Entre o ‘‘trabalhador’’ e o ‘‘aventureiro’’, este
sempre prevalece. Cinco séculos depois do “Descobrimento”, eis-nos às voltas
com as tentativas de eleger governos democráticos, mas dominam os “coronéis”,
‘‘sabidos’’, os ‘‘astutos’’, os ‘‘aventureiros’’ que se misturam nas legendas
patrimonialistas das elites. E mantém a hegemonia. O dinheiro torna árido o
coração, fecha-o no egoísmo, impede que ele se abra na direção da solidariedade
e da fraternidade. Todo o mal-estar que reina no mundo pela má distribuição das
riquezas vem daí. Os donos de riquezas querem ficar cada vez mais ricos. E
acabam oprimindo os pobres, fazendo-os ficar cada vez mais desamparados.

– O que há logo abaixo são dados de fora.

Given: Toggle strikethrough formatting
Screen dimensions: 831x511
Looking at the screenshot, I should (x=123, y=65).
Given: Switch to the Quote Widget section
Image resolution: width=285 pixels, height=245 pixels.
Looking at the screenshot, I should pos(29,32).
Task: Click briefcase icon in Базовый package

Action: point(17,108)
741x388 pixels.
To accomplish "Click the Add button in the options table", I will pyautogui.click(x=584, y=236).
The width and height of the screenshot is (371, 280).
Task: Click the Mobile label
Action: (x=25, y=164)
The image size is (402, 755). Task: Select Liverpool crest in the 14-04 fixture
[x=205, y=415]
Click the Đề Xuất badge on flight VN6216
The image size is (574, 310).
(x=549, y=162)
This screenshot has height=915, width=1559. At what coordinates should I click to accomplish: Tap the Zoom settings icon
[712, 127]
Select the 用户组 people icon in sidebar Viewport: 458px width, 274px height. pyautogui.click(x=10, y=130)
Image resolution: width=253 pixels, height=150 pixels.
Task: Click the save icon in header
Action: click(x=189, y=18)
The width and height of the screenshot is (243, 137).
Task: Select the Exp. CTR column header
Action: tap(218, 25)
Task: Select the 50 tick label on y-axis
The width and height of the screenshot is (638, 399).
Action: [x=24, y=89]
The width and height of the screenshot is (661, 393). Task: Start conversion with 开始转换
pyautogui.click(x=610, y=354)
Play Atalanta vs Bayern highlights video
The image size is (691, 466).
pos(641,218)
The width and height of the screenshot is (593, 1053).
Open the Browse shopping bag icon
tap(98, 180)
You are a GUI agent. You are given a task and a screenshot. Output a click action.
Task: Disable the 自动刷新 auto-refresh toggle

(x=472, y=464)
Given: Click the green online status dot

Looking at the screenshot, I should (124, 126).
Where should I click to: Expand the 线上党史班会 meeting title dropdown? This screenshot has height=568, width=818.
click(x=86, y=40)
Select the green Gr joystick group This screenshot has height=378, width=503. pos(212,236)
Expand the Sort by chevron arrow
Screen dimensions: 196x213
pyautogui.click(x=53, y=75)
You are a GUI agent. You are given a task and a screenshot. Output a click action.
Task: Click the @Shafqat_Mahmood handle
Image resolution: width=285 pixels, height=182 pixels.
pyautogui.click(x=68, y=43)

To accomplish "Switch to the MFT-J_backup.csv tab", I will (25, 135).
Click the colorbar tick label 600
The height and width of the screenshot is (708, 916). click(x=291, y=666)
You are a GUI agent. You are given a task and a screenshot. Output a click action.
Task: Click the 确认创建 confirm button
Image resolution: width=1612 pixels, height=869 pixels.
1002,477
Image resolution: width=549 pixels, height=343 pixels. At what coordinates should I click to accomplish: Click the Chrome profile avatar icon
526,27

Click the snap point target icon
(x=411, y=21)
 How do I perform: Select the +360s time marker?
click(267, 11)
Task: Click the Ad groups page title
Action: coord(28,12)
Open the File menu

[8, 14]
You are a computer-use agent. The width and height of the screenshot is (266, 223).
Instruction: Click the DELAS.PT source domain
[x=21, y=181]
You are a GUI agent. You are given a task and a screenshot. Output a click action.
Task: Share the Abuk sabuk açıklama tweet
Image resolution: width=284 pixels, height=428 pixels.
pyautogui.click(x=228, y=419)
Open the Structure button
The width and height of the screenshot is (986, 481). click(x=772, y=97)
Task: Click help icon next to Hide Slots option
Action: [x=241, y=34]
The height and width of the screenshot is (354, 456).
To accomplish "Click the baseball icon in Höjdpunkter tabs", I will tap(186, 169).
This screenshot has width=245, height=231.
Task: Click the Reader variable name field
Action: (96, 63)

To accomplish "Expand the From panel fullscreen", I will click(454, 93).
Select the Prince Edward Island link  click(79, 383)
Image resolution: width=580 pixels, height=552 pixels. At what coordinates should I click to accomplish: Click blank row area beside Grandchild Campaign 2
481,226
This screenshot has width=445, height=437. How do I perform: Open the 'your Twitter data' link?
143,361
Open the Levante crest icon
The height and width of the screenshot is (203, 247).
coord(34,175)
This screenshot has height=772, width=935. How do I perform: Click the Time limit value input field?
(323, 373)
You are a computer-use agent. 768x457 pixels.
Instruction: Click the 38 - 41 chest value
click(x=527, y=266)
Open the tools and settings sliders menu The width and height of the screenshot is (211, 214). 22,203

É o que sempre me vem à mente, quando leio esta
passagem do Evangelho. Alguém perguntou a Jesus o que devia fazer para ter como
herança a vida eterna. ‘‘Cumprir os mandamentos’’ foi a resposta de Jesus, que
até enumerou pacientemente esses mandamentos: ‘‘Não matar, não cometer
adultério, não furtar, não levantar falso testemunho, não prejudicar a ninguém,
honrar pai e mãe’’ (Mc 10,19). O jovem respondeu que tudo isso ela já praticava
desde seus verdes anos. Jesus não pôde deixar de envolvê-lo num olhar de
infinita simpatia; e acrescentou: ‘‘Só te falta uma coisa: vai, vende tudo o
que tens e distribui aos pobres, e terás um tesouro no céu. Então, vem e
segue-me’’ (Mc 10,21). Mas aí aconteceu a decepção. O jovem era muito rico. Não
teve coragem de renunciar à sua riqueza. Ele afastou-se cabisbaixo, entregue à
pobreza de sua riqueza. Foi quando Jesus fez a grave admoestação: ‘‘Como é
difícil os que têm riquezas entrarem no Reino de Deus!’’ (v. 23). E diante do
espanto dos discípulos, completou ainda com mais veemência: ‘‘É mais fácil
passar um camelo pelo fundo de uma agulha do que entrar um rico no reino de
Deus!’’ (v. 25).
Se o homem adotasse esse conselho do sábio
bíblico, seria capaz de construir um mundo mais feliz. E descobriria no fim o
que o sábio descobriu a respeito da posse da sabedoria: ‘‘Todos os bens me
vieram com ela, e havia em suas mãos riqueza incalculável’’ (Sb 7,11). Que não
se perca nunca a esperança de um dia se fazer deste País um lugar de justiça,
liberdade e dignidade. Mesmo sabendo que ainda teremos muitas eleições com as
marcas dos “luzias” travestidos de “saquaremas”, quando chegam ao poder. Enquanto
a ética do “aventureiro” prevalecer sobre a ética do “trabalhador”, conforme
adverte o músico Erasmo Carlos, em Quem
vai ficar no gol? (2001), gestão política, nestes termos, significará: "Quando o salário aumenta, a voz do povo quer festejar/É mais uma graninha no fim do mês pra poder gastar/Só que pra ter o aumento o dinheiro sai de algum lugar/E seja de onde for, é o próprio povo quem vai pagar/Me avisa quem vai ficar no gol?/Quem vai ficar no gol?/Quem vai ficar no gol?".
* Professor da
Faculdade JK, no Distrito Federal. Jornalista, poeta e doutor em Estudos
Literários pela Faculdade de Letras da UFMG.